NCAA Tournament appearances
- 1938, 1939, 1940, 1941, 1942, 1948, 1949, 1950, 1951, 1952, 1953, 1954, 1955, 1956, 1957, 1959, 1960, 1963, 1964, 1976, 1977, 1978, 1979, 1982, 1984, 1987, 1988, 1989, 1990, 1991, 1992, 1993, 2001, 2002, 2003, 2004, 2005, 2006, 2007, 2008, 2009, 2010, 2011, 2012, 2013, 2014, 2015, 2016, 2017, 2018, 2019

Conference championships
- 1903, 1907, 1910, 1925, 1936, 1938, 1940, 1947, 1948, 1949, 1976, 1977, 1978, 1979, 1980, 1982, 1984, 1990, 1991, 1992, 1995

= Minnesota Golden Gophers men's gymnastics =

The Minnesota Golden Gophers represented the University of Minnesota, Twin Cities in Division 1 men's gymnastics. They were coached by Head Coach Mike Burns and Assistant Coaches Kostya Kolesnikov and Jordan Valdez. The team's home venue was Maturi Pavilion.
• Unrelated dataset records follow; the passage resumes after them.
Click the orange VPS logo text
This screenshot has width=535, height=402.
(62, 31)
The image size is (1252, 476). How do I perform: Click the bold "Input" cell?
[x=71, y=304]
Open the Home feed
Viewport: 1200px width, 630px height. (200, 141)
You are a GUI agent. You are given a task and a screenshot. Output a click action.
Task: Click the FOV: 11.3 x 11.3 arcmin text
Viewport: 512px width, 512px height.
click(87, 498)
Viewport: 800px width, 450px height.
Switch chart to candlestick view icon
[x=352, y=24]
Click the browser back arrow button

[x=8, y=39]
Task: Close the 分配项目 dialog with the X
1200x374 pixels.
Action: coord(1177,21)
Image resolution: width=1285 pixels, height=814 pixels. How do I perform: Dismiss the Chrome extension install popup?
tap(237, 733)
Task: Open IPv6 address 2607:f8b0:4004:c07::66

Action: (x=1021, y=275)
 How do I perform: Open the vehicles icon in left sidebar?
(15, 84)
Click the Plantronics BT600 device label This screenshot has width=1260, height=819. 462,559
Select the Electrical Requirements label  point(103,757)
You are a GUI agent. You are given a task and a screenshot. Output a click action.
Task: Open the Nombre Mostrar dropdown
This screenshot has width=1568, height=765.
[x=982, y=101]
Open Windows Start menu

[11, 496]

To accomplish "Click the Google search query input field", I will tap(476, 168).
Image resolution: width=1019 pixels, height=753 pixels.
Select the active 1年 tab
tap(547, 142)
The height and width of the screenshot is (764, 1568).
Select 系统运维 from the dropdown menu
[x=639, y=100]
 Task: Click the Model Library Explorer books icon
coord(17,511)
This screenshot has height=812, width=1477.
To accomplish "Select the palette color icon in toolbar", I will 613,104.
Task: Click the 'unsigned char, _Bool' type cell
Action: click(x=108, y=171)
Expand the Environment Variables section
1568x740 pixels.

The Gophers won 21 Big Ten Conference titles, most recently in 1995. They were ranked second in the NCAA three times, most recently in 2018. Two Gophers have been men's artistic individual all-around National Champions: Newt Loken in 1942 and John Roethlisberger in 1991, 1992, & 1993.

On September 10, 2020, the University of Minnesota announced that the school would be cutting the men's gymnastics program, in addition to three others - tennis, indoor track and field, and outdoor track and field - so as to stave off budget shortfalls exacerbated by the COVID-19 pandemic.